É necessário, queremos ter deixado claro, pensar um novo tipo de produção. Uma produção voltada para as necessidades do povo, nunca para o lucro. Mas isso não se pode dar apenas num país ou numa região – se a burguesia e o capitalismo são fenômenos internacionais, se o aquecimento é global, não poderia ser diferente: é necessário que uma revolução ecossocialista seja permanente, internacionalista e abarque as nações do mundo inteiro. O próprio capitalismo tem para si a manutenção da desigualdade em nível planetário e os donos das grandes riquezas bem sabem disso: segundo Löwy, se todos os povos do mundo se desenvolvessem e chegassem simultânea e espontaneamente ao grau dos países do primeiro mundo, a Terra não aguentaria. Daí, seguem-se duas conclusões: 1-o capitalismo necessita manter as desigualdades da divisão internacional do trabalho, para que o Norte-Global fique cada vez mais rico e 2-o mundo, dentro da lógica capitalista, não suportaria o desenvolvimento dos povos do Sul, o que faz preciso, para a existência não só do capitalismo como do mundo inteiro sob o modo capitalista de produção, a pobreza intencional e sistemática de todos os países subdesenvolvidos. Entretanto, a atual configuração do próprio sistema capitalista pode levar ao fim do mundo como o conhecemos, isso negando a possibilidade de desenvolvimento a todos os povos.
Tudo isso nos leva à resposta das perguntas feitas no início do texto: quem é o verdadeiro culpado por tudo isso? É o capitalismo e sua lógica predatória de lucro e extração. É possível salvar a natureza mantendo o atual modo de produção? Não, não é possível salvar o mundo se continuarmos sob o domínio do capitalismo, porque a manutenção da atual ordem de coisas é intrínseca ao próprio sistema, e a manutenção da atual ordem de coisas nos levará inevitavelmente à destruição. Por último, é possível fazer algo a respeito disso individualmente? Por mais que ações práticas no nosso dia-a-dia sejam benquistas, só é possível lutar coletivamente, em movimento, em grupo. Só é possível lutar em conjunto, e só a luta muda a vida – e só a luta e a vida podem mudar o mundo!
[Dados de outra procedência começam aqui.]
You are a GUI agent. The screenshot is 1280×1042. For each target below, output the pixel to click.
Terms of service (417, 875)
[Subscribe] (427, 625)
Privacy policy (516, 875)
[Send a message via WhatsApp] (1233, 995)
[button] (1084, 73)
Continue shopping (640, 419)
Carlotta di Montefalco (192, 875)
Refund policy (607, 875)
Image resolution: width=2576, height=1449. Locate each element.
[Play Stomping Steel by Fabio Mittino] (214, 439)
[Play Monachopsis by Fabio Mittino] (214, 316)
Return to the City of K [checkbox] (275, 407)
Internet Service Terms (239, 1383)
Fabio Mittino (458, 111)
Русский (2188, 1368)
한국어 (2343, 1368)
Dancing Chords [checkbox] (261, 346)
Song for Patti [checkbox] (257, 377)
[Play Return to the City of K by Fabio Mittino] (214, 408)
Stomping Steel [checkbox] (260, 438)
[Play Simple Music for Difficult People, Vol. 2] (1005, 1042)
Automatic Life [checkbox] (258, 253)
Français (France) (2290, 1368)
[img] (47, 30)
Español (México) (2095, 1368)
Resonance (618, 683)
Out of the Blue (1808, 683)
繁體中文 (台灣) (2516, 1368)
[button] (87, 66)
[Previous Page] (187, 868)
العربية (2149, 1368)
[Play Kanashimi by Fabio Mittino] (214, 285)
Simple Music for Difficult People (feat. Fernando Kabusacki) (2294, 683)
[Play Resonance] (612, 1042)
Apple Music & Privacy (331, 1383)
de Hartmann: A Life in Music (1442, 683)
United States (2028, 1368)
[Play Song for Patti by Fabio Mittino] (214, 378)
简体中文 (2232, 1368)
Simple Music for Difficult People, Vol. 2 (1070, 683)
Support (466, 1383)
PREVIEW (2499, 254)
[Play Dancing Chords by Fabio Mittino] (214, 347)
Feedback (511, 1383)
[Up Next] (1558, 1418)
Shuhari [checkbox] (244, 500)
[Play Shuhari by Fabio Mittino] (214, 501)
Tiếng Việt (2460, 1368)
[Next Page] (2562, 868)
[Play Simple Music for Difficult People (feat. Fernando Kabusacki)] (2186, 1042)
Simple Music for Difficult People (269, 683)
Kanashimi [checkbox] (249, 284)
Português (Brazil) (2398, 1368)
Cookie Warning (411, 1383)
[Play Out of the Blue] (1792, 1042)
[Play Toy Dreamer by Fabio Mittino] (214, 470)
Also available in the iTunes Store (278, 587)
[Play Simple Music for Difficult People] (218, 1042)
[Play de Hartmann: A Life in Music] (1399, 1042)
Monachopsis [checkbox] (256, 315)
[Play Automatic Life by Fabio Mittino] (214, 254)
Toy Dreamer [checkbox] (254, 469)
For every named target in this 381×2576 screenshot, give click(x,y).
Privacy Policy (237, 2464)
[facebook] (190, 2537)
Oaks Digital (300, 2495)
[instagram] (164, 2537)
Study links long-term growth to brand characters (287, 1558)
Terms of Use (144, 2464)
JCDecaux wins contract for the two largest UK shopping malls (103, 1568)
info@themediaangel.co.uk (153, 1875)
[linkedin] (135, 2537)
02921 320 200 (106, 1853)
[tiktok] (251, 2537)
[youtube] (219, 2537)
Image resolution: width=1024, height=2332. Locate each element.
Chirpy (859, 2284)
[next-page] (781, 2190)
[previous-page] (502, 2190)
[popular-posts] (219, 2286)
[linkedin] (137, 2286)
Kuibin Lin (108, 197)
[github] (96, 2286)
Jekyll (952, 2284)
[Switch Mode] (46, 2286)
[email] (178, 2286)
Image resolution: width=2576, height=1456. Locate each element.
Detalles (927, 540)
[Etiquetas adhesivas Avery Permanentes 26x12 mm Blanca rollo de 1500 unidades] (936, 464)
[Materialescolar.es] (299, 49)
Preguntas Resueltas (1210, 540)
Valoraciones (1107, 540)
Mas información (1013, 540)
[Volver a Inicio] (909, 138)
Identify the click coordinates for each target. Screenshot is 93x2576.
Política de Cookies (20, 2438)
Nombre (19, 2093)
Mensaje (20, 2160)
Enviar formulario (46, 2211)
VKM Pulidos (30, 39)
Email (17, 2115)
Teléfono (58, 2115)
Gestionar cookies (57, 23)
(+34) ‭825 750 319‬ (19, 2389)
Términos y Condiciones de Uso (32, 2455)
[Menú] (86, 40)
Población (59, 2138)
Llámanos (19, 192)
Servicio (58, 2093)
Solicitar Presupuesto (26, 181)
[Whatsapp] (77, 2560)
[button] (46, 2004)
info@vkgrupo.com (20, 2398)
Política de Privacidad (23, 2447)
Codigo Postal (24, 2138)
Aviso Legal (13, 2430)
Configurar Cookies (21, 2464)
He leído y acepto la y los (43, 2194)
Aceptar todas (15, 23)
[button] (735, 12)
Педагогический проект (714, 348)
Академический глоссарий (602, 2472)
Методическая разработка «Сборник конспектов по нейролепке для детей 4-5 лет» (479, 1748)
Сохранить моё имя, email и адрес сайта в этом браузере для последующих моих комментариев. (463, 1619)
Vale lembrar, por fim, que o capitalismo mostra a irracionalidade do seu sistema, na medida em que tem uma visão de rapinagem e lucro infinitos dentro de um mundo que, como bem se sabe, é finito. E, se as coisas continuarem como estão, o fim desse mesmo mundo estará muito mais próximo do que pensamos. Ecossocialismo ou barbárie!!! Ecossocialismo ou extinção!!!
¹ LÖWY, M. “A revolução é o freio de emergência”. Autonomia Literária, 1ª edição, São Paulo: 2019.